* _Exercise goal_
Reproduce all of the records below, changing every occurrence of "computer-use agent" to "screen-control agent" and leaving everything else untouched.

[Data records]
[START]

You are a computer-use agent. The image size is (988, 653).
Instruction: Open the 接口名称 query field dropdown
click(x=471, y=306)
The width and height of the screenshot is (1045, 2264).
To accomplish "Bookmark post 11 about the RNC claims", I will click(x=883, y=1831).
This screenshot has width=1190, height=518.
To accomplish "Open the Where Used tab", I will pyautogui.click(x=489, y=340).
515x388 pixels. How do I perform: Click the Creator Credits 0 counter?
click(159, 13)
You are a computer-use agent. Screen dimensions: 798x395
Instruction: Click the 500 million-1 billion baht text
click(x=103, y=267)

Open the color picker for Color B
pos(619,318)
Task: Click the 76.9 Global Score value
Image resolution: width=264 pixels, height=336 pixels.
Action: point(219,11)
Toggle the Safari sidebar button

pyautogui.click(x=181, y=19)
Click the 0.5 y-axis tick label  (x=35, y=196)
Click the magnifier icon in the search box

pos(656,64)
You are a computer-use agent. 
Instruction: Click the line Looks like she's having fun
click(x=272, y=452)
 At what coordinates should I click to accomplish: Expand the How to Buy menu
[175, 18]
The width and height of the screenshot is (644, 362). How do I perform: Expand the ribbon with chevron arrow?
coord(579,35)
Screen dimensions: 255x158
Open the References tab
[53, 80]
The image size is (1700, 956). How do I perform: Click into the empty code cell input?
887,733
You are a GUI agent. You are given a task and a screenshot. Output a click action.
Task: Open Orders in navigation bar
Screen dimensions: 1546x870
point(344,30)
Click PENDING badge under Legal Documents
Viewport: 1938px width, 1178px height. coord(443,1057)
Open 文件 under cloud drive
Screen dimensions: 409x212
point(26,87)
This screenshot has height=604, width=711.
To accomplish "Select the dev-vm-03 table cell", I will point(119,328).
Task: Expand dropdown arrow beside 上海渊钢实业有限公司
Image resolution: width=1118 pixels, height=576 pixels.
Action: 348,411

[END]

* _Task response_
You are a screen-control agent. The image size is (988, 653).
Instruction: Open the 接口名称 query field dropdown
click(x=471, y=306)
The width and height of the screenshot is (1045, 2264).
To accomplish "Bookmark post 11 about the RNC claims", I will click(x=883, y=1831).
This screenshot has width=1190, height=518.
To accomplish "Open the Where Used tab", I will pyautogui.click(x=489, y=340).
515x388 pixels. How do I perform: Click the Creator Credits 0 counter?
click(159, 13)
You are a screen-control agent. Screen dimensions: 798x395
Instruction: Click the 500 million-1 billion baht text
click(x=103, y=267)

Open the color picker for Color B
pos(619,318)
Task: Click the 76.9 Global Score value
Image resolution: width=264 pixels, height=336 pixels.
Action: point(219,11)
Toggle the Safari sidebar button

pyautogui.click(x=181, y=19)
Click the 0.5 y-axis tick label  (x=35, y=196)
Click the magnifier icon in the search box

pos(656,64)
You are a screen-control agent. 
Instruction: Click the line Looks like she's having fun
click(x=272, y=452)
 At what coordinates should I click to accomplish: Expand the How to Buy menu
[175, 18]
The width and height of the screenshot is (644, 362). How do I perform: Expand the ribbon with chevron arrow?
coord(579,35)
Screen dimensions: 255x158
Open the References tab
[53, 80]
The image size is (1700, 956). How do I perform: Click into the empty code cell input?
887,733
You are a GUI agent. You are given a task and a screenshot. Output a click action.
Task: Open Orders in navigation bar
Screen dimensions: 1546x870
point(344,30)
Click PENDING badge under Legal Documents
Viewport: 1938px width, 1178px height. coord(443,1057)
Open 文件 under cloud drive
Screen dimensions: 409x212
point(26,87)
This screenshot has height=604, width=711.
To accomplish "Select the dev-vm-03 table cell", I will point(119,328).
Task: Expand dropdown arrow beside 上海渊钢实业有限公司
Image resolution: width=1118 pixels, height=576 pixels.
Action: 348,411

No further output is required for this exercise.